**Work instruction:**
Find the line with "Given: Click info icon beside 981 available" in the data below. Repeat it and every line after it exactly, but not the pictures.

**Data supplied:**
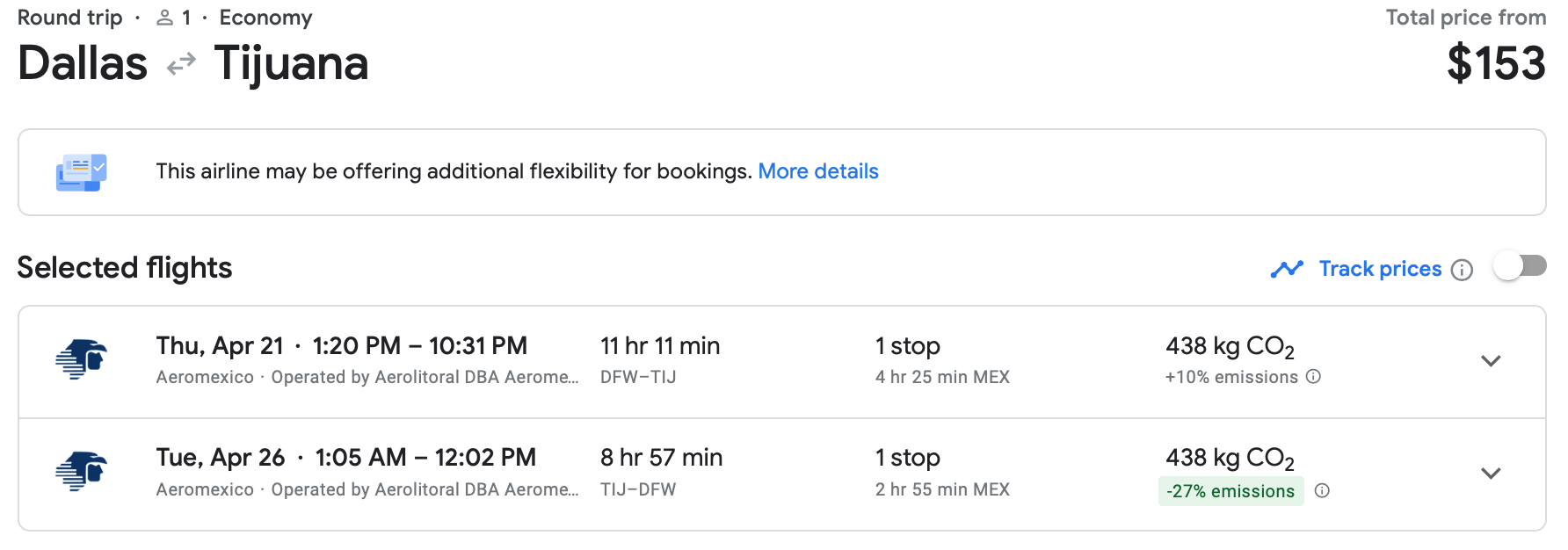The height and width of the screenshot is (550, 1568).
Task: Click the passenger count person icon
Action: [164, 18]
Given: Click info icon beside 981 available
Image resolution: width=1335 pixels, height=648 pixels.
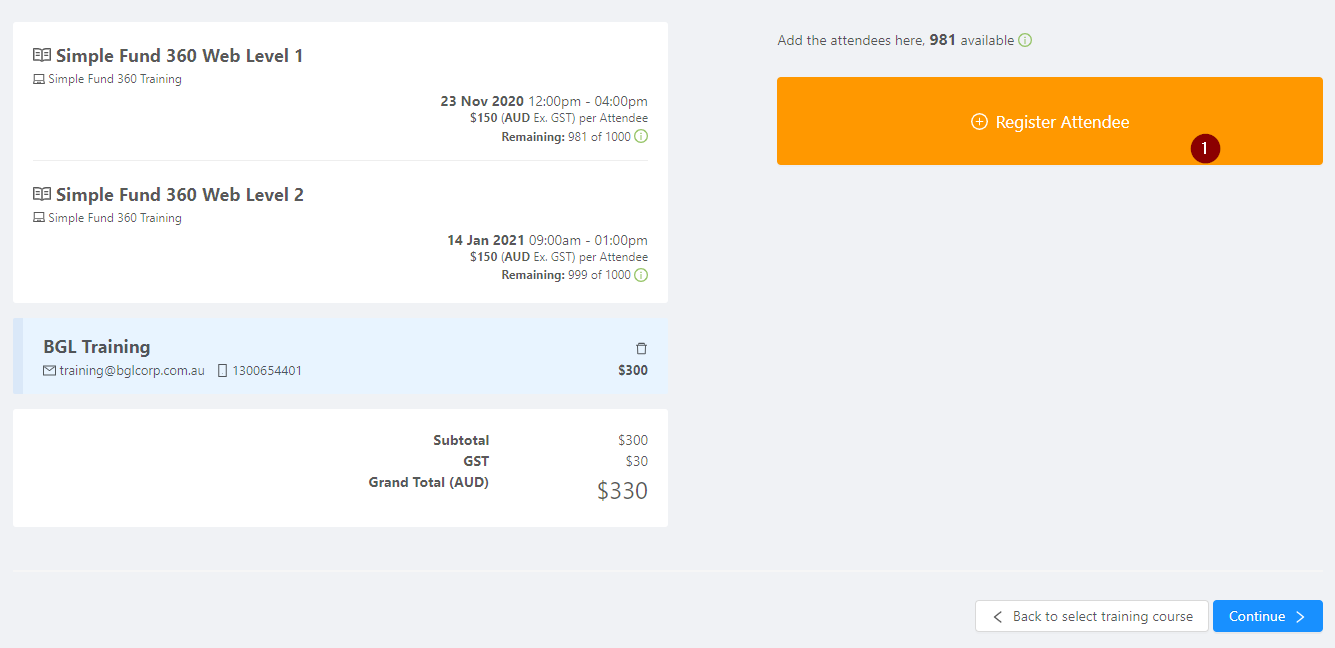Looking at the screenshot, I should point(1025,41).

**Reply:**
Given: Click info icon beside 981 available
Image resolution: width=1335 pixels, height=648 pixels.
Looking at the screenshot, I should point(1025,41).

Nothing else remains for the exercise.